Prompt 1
In the guidance on letters of inquiry to foundations, what should a preliminary inquiry mention in place of a detailed budget?
Prompt 2
Write the next part of the guidance on letters of inquiry to foundations, picking up after its final sentence.

The initial letter of inquiry should demonstrate that the investigator is acquainted with the work and purposes of the particular foundation being approached and should point out a clear connection between these and the proposed project. A letter so generally phrased that it could be a form letter is almost certain to be disregarded. An effective letter will discuss the significance or uniqueness of the project: Who will benefit? Who cares about the results? What difference will it make if the project is not funded? It will give enough indication of step-by-step planning to show that the project has been thought through and that pitfalls have been anticipated. It will demonstrate the writer's grasp of the subject and his or her credentials to undertake the project. It will emphasize at the same time that this is a preliminary inquiry, not a formal proposal, and that the investigator will send further details if the foundation wishes, or, better yet, will visit the foundation to discuss the project in depth. It is unnecessary in the preliminary inquiry to include a detailed budget, although an overall cost estimate should be mentioned.
A good letter, then, might begin something like the following: "Because of the interest the __________ Foundation has shown in __________, I am writing to solicit its support for a project that will __________." This should be followed by a sentence describing the program, the institution, and another one or two concerning the need for and uniqueness of the project.
The body of the letter should consist of three or four paragraphs giving the context or background of the project, its scope and methodology, the time required for its completion, the institutional commitments, and any special capabilities that will ensure the project's success. A separate paragraph might be given to some of the major categories of the proposed budget, including a rounded total direct cost estimate, and mention of any matching fund or cost-sharing arrangements, either in dollars or in-kind contributions.

Dataset
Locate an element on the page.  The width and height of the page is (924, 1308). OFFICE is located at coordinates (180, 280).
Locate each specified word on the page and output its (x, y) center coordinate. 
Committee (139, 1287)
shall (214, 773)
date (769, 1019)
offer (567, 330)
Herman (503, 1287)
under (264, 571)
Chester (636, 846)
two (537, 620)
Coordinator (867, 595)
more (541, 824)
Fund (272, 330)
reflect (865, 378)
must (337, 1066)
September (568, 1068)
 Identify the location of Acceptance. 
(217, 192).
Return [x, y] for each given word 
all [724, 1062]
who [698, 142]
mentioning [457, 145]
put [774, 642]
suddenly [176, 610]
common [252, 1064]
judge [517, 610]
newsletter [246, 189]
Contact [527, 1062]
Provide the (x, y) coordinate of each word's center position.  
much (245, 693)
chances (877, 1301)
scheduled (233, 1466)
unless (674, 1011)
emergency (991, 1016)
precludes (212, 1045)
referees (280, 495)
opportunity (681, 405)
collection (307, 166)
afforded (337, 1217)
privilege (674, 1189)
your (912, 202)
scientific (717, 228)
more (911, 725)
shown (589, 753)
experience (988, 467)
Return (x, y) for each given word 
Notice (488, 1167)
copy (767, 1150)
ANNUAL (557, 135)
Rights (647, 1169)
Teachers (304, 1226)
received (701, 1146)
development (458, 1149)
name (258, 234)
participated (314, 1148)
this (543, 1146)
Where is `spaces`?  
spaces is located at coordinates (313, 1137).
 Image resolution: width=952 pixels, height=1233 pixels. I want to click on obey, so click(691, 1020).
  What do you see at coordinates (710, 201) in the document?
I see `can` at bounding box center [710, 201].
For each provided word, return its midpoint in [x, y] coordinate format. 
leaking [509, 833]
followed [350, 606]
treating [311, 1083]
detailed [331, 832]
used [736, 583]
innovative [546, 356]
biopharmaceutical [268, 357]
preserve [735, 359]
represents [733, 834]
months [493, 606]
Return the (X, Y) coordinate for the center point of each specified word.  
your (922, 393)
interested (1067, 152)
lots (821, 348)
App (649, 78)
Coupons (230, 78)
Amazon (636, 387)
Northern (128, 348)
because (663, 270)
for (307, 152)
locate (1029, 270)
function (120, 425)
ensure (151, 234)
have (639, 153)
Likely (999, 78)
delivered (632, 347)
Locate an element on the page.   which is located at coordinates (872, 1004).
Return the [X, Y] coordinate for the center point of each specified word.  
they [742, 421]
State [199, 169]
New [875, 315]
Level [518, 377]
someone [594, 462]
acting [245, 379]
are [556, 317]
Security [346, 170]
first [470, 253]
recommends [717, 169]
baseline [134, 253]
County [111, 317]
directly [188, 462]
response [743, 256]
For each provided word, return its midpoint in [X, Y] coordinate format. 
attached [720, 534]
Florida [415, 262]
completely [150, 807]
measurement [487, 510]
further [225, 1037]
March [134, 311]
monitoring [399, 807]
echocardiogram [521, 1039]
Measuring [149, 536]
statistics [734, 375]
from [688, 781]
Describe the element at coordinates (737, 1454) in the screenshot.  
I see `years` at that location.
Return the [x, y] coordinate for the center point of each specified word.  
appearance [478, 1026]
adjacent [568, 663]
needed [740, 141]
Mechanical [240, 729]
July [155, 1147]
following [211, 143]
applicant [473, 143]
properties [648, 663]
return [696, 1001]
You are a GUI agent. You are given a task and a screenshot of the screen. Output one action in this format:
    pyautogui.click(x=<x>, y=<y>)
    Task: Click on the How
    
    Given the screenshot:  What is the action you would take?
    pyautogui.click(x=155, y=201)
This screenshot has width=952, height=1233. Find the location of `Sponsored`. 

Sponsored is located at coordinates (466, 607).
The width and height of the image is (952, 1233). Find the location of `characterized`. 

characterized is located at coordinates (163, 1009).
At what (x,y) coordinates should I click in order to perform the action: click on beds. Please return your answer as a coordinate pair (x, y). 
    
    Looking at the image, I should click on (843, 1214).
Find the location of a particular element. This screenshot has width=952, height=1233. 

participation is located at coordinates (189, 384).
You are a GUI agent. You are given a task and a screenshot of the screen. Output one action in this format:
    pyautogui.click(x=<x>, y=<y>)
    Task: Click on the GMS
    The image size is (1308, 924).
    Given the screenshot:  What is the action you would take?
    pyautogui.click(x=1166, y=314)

Final answer 1
An overall cost estimate.

Final answer 2
The last paragraph could be patterned along these lines: “Please let me know if you would like to discuss this idea further or have any questions. My contact information is ______________________. I look forward to hearing from you soon. Thank you for your consideration."
This letter of inquiry is crucially important, and in preparing it investigators should avail themselves of the advice and help of foundation relations staff in the Schools and Colleges. Contacting U-M Development's Foundation Relations office for help in approaching and coordinating activities with foundations also is a good idea. Contacts with some foundations are controlled by this office and others are coordinated. UM Foundation Relations can provide valuable consultation, e.g., prior funding to the University of Michigan. Refer to their “Foundation Funding for Faculty” at foundations.umich.edu for advice on how to write a letter of inquiry, sample awarded proposals, foundation prospecting, etc.
Detailed information about the foundation’s priorities can be gleaned from the foundation's annual reports and from the list of projects that the foundation has actually supported.